[Rows of pointing data]
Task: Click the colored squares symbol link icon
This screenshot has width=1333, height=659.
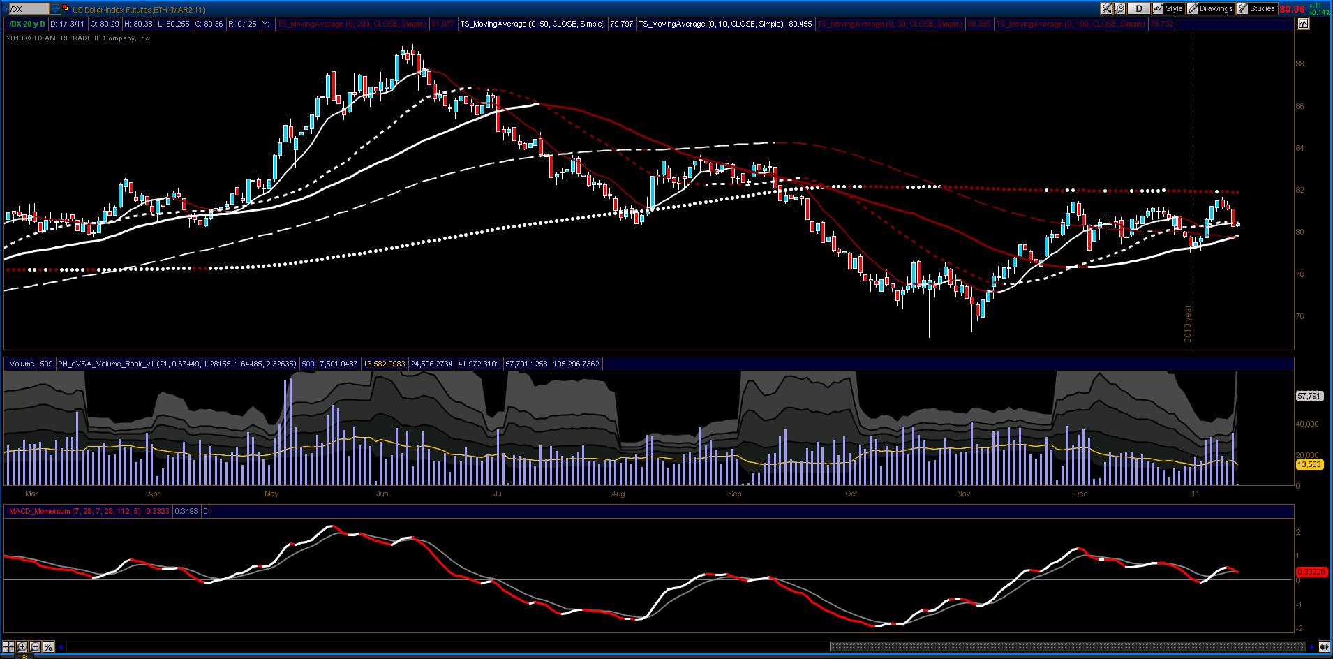Action: 66,9
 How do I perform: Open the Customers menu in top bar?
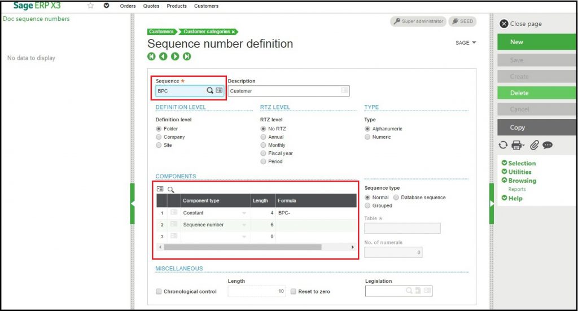[x=206, y=6]
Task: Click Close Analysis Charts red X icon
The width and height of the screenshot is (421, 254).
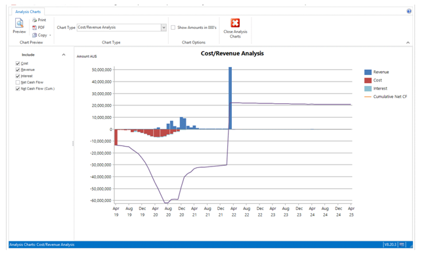Action: pyautogui.click(x=235, y=23)
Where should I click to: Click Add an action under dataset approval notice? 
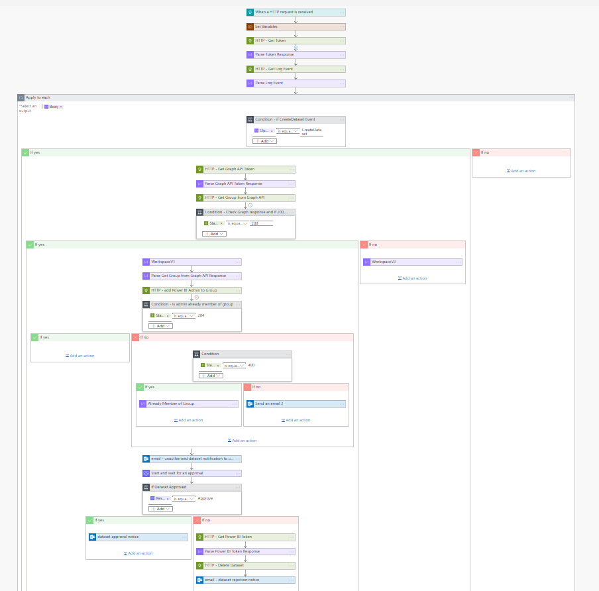click(138, 553)
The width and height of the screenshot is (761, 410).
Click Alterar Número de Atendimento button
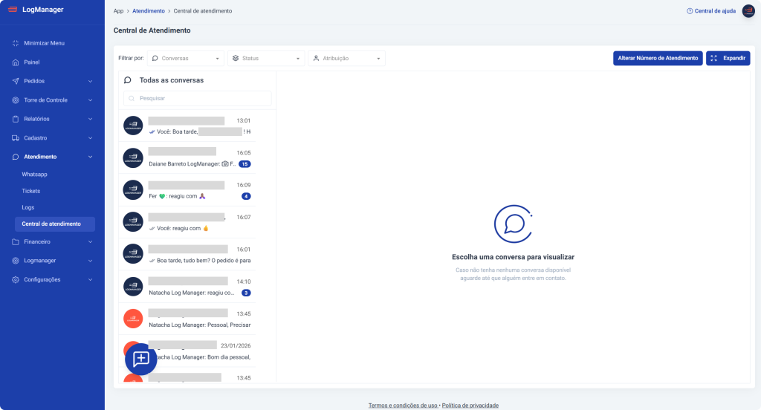657,58
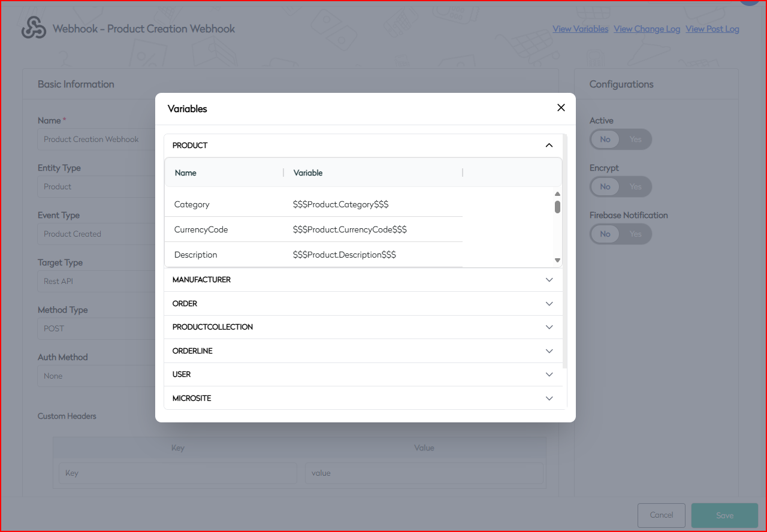Click the webhook logo icon in header

[x=34, y=28]
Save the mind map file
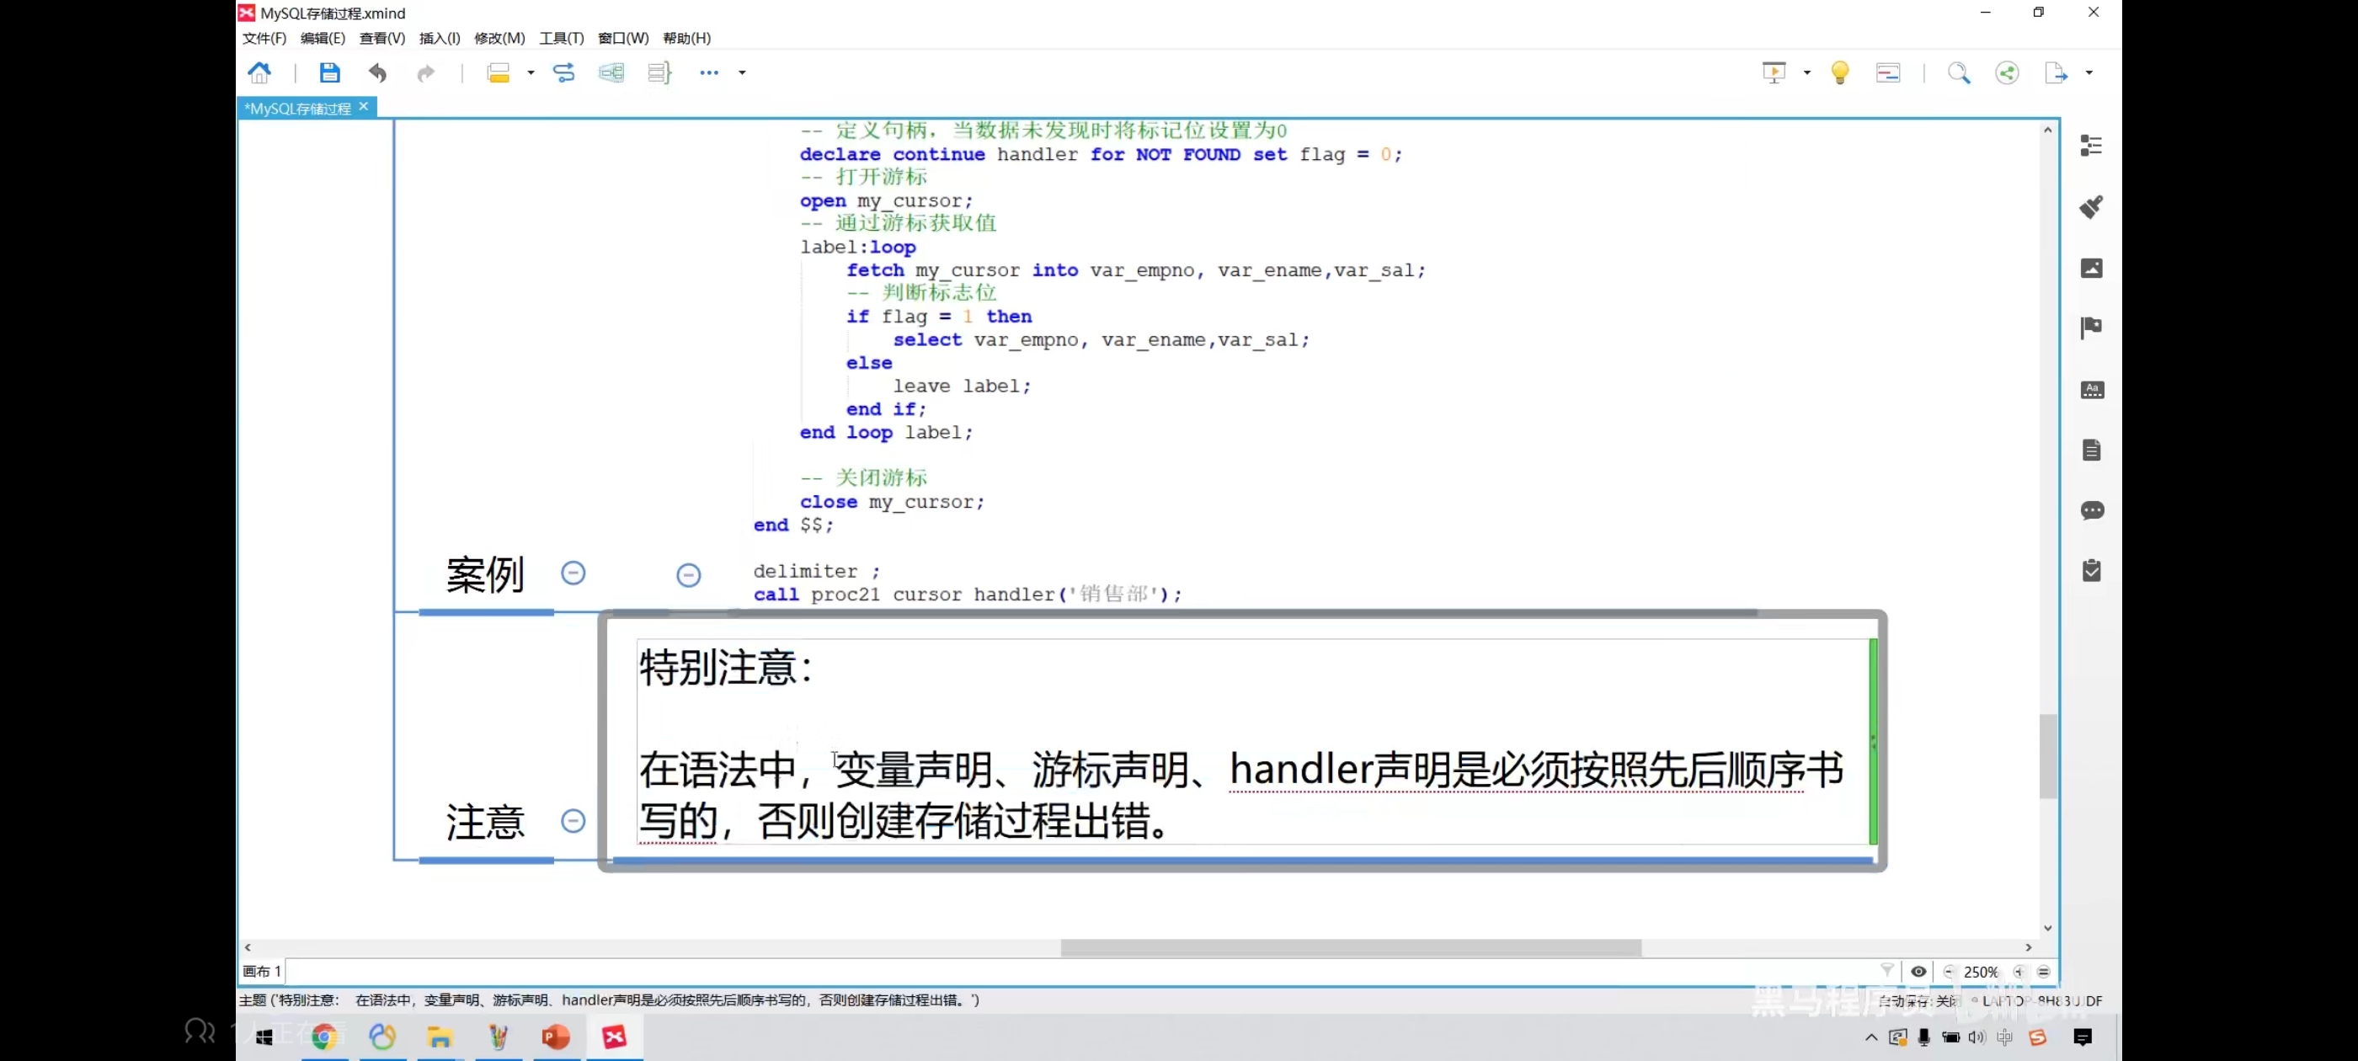This screenshot has height=1061, width=2358. [x=330, y=72]
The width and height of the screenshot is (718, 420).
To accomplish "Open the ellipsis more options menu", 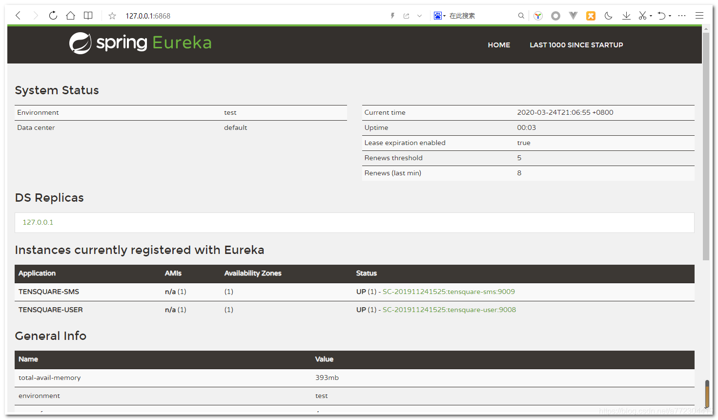I will (x=682, y=15).
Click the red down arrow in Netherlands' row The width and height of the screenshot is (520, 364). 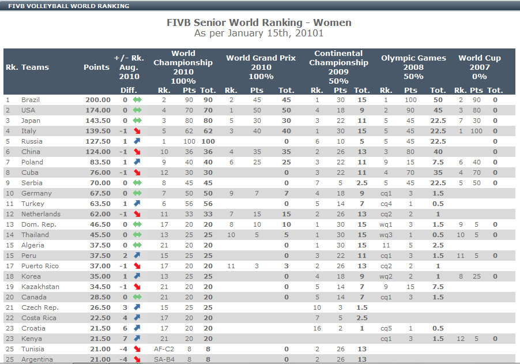[137, 214]
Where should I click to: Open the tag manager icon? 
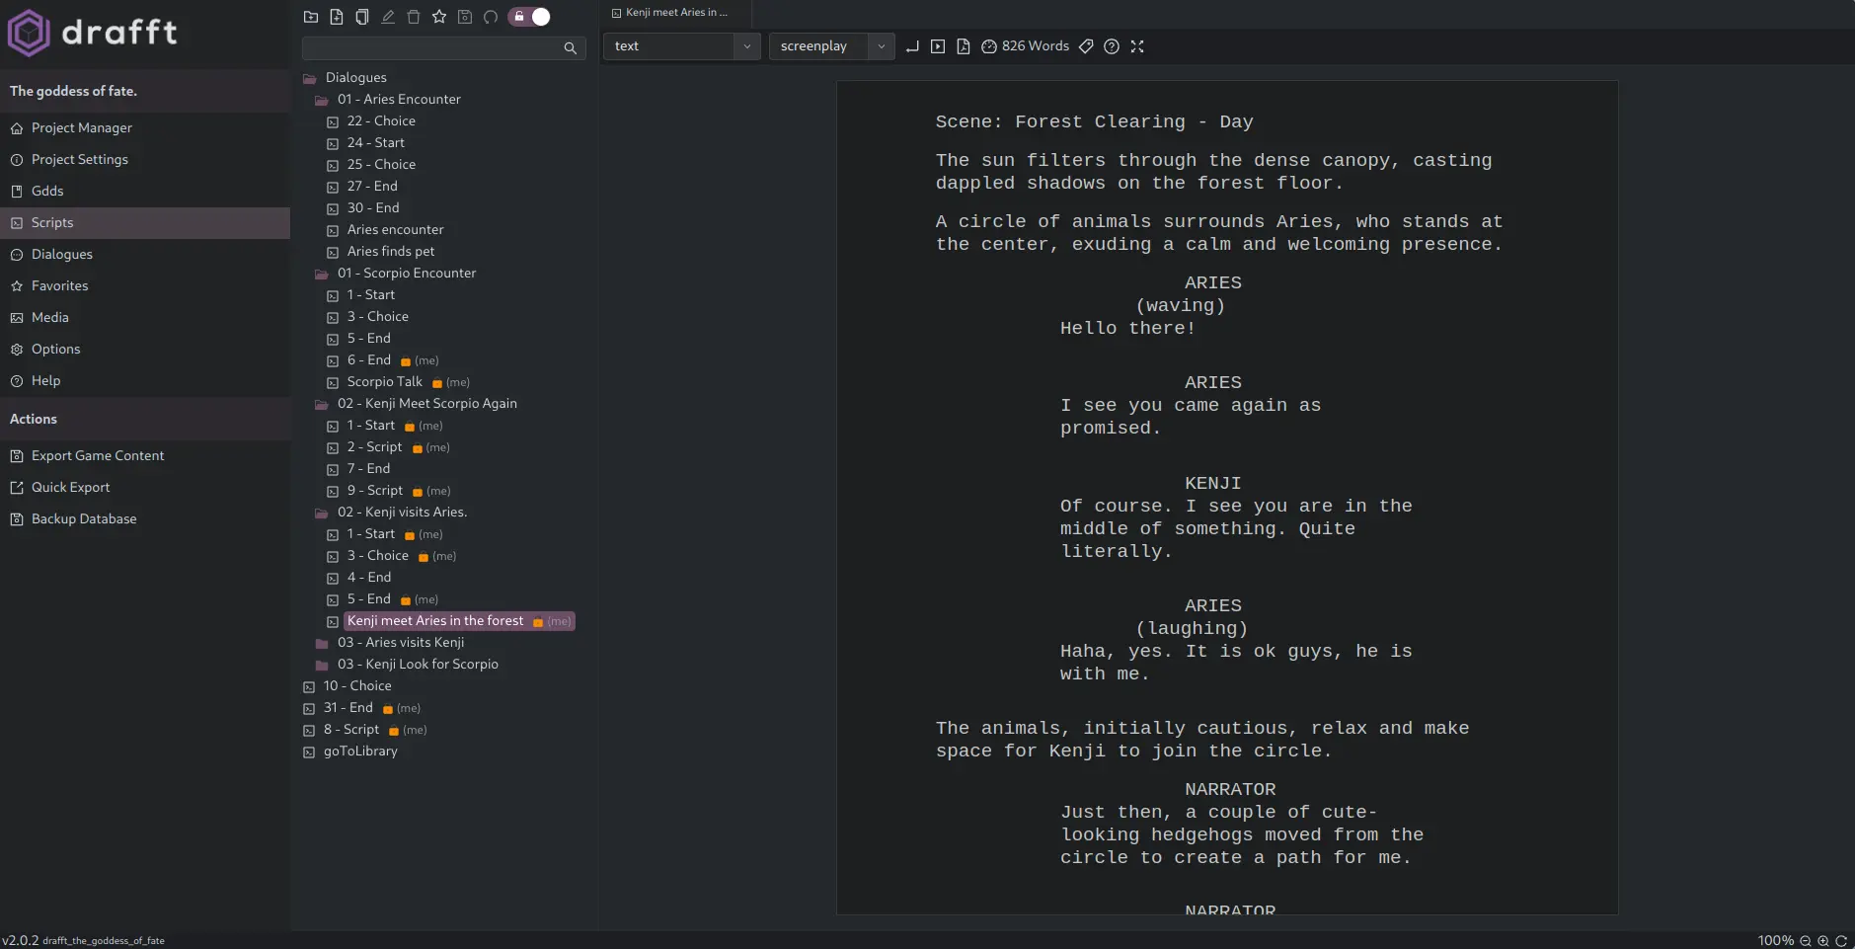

> [What you have to do]: Can you rewrite the rows from the start through the line containing "[x=34, y=28]" as a JSON list of strings, one string per line, with blank lines and the pictures left out?

> [Solved problem]:
[
  "Task: Click the colored squares symbol link icon",
  "This screenshot has width=1333, height=659.",
  "Action: 66,9",
  " How do I perform: Open the Customers menu in top bar?",
  "[x=206, y=6]",
  "Task: Click Close Analysis Charts red X icon",
  "The width and height of the screenshot is (421, 254).",
  "Action: pyautogui.click(x=235, y=23)",
  "Where should I click to: Click Add an action under dataset approval notice? ",
  "click(138, 553)",
  "The width and height of the screenshot is (761, 410).",
  "Click Alterar Número de Atendimento button",
  "657,58",
  "Click the webhook logo icon in header",
  "[x=34, y=28]"
]